I. Field of the Invention
The technology disclosed herein relates to the sector of metal sections (typically made of aluminium) for forming window and door frames. In particular, it relates to an uninsulated section which is suitable for producing an insulated section used for the assembly of thermal break window and door frames. The technology disclosed herein also relates to a process for producing, from said uninsulated section, an insulated section for assembling thermal break window and door frames.
II. Related Art and Other Considerations
Various metal sections, which are typically made of aluminium, are known to be used in order to form frames for doors, windows or partitions. In particular, cold or uninsulated sections are known where metallic continuity exists between the section parts exposed to the external environment and the section parts inside a substantially closed environment (for example an apartment). Since aluminium is a good heat conductor, uninsulated sections therefore have the drawback that they allow heat exchange between the interior and exterior.
In order to overcome these drawbacks, for some time insulated sections suitable for forming “thermal break” window and door frames have been known. In thermal break window and door frames, the externally exposed aluminium part is separated from the internal part by means of heat-insulating bodies. A thermal break chamber with walls made of heat-insulating material is formed in these sections. Usually, this material is a plastic material. Typically, this plastic material is polyamide, ABS, PVC or the like. This chamber partially made of plastic material interrupts the transmission of heat by means of conduction between the outer part and inner part and provides the section with a high heat-insulating capacity.
The sections which are currently known for the formation of thermal break window and door frames are obtained by suitably assembling two sections or separate half-shells which are obtained by means of extrusion inside two separate extruders.
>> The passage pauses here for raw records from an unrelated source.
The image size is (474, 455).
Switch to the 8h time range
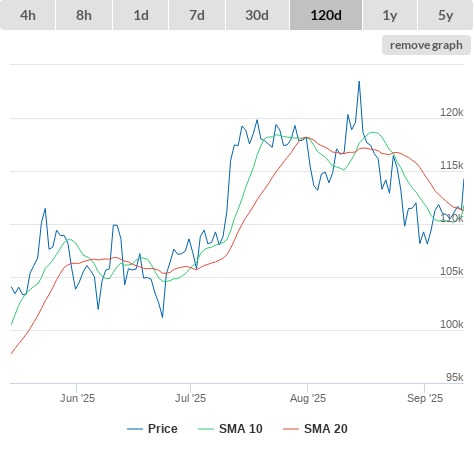click(x=84, y=15)
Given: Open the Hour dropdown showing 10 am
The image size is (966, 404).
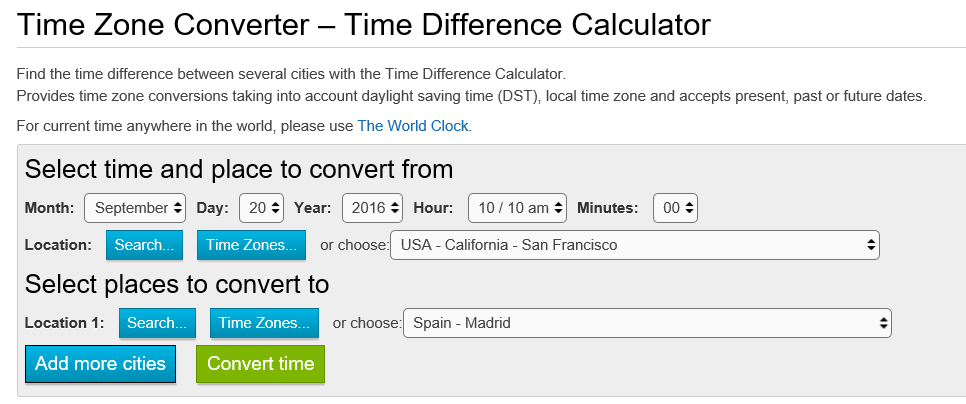Looking at the screenshot, I should tap(517, 208).
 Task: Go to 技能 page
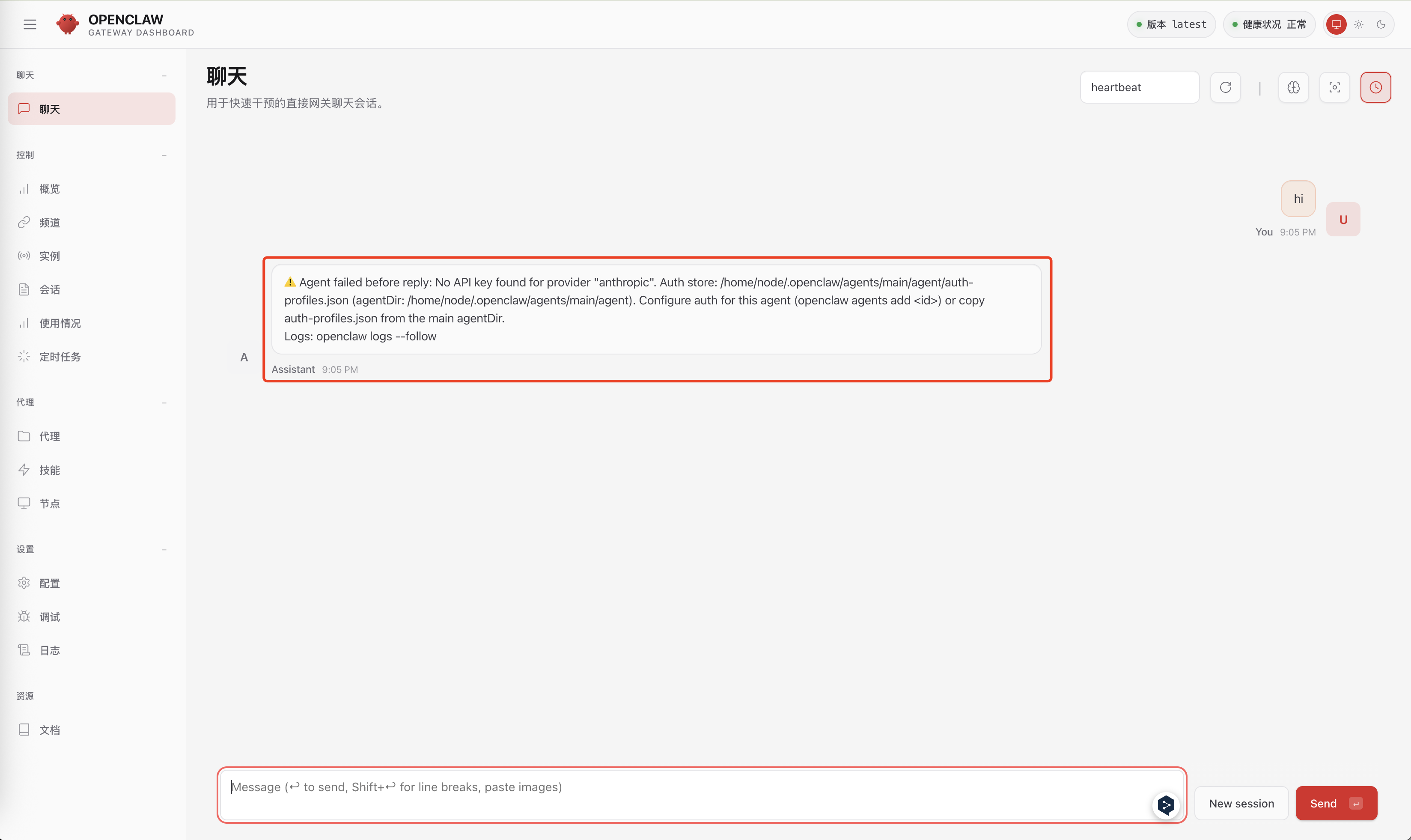pos(49,470)
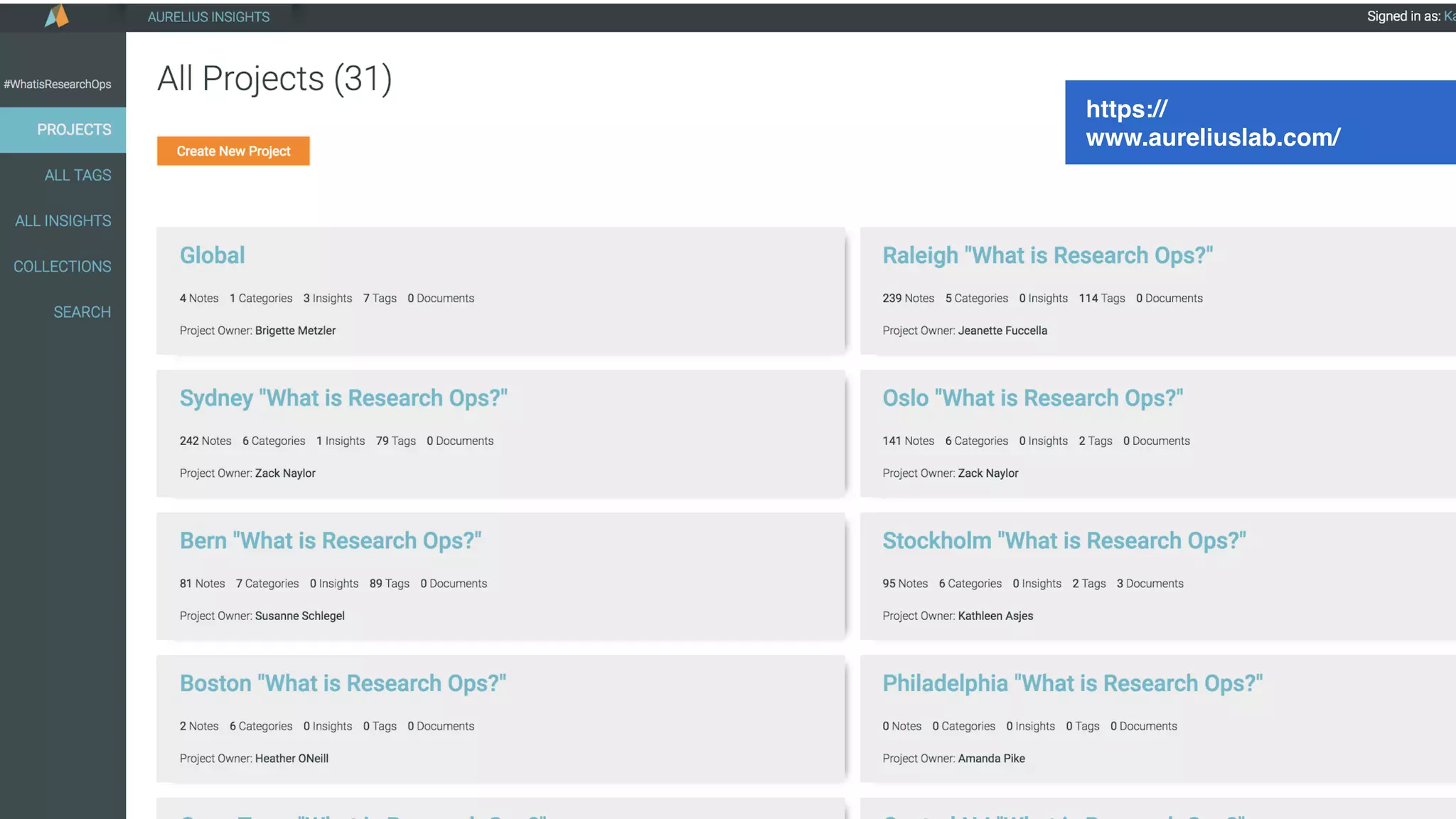
Task: Open the Sydney "What is Research Ops?" project
Action: (343, 398)
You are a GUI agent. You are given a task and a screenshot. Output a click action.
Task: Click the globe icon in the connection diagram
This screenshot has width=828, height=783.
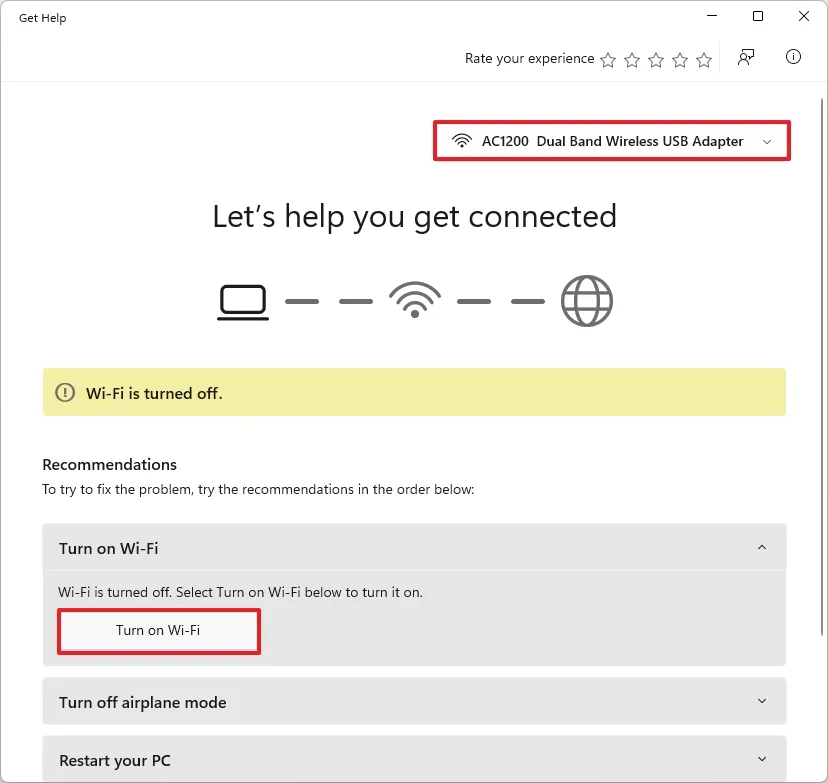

The thermal break chamber is formed by inserting the end of two polyamide bars inside suitable cavities provided in the two half-shells of the section. Alternatively, heat-insulating bodies with a tubular shape are used. Each of the abovementioned special cavities is delimited by a pair of longitudinal teeth able to be bent or by a bendable longitudinal tooth and a fixed shoulder. During insertion of the bars or the tubular body, the teeth are all open in order to allow precisely easy insertion of the bars or the tubular body, respectively. After inserting the bars or the tubular body inside the respective cavities, the semi-finished section (comprising the two half-shells and the polyamide bars loose inside the respective cavities) is processed by a rolling machine. The rolling machine bends slightly the teeth of both cavities and ensures firm fastening together of the bars, or the tubular body, made of heat-insulating material and the half-shells.
This solution has the drawback that assembly is fairly laborious and difficult to automate completely. Even where it is automated, assembly results in long processing times owing to the need to carry out a lot of manual checks. The two separated half-shells must be moved close together to allow insertion of the polyamide bars inside the appropriate seats of both half-shells. They are then passed through a rolling machine which bends the teeth and fixes the polyamide bars in position. This laborious assembly process which cannot be completely automated results in high costs.
Another disadvantage of the abovementioned known solution is that associated with the machining tolerances. The problem arises from the fact that the two half-shells are typically extruded using two different extruders. During assembly the problem may arise of not managing to assemble the two half-shells (or of assembling them in an imperfect manner) if the tolerances of one or other half-shell are excessive. EP 0,653,541 discloses an uninsulated section which allows the production of an insulated section for thermal break window and door frames.
The section according to EP 0,653,541 eliminates some of the problems mentioned above. In particular, it is advantageous because it is obtained by extruding a single section from a single extruder or die. This allows the machining tolerances to be kept small.
However, assembly of the section according to EP 0,653,541 is also difficult to automate completely. In fact, firstly it is necessary to insert the heat-insulating elements in the appropriate seats. Then, using at least two different tools, the walls 9 which connect the inner half-shell to the outer half-shell are cut. This operation is long and results in a not insignificant amount of waste material. Moreover, the cutting step must be performed in a very precise manner in order to avoid damaging the teeth 11 and the parts made of heat-insulating material. Another drawback consists in the impossibility of knurling the bottom of the cavities which house the heat-insulating elements and therefore the adhesion is not perfect. A further drawback consists in the impossibility of using heat-insulating elements of different forms and sizes. In other words, it is not possible to use longer heat-insulating elements which space by a greater amount the inner half-shell from the outer half-shell.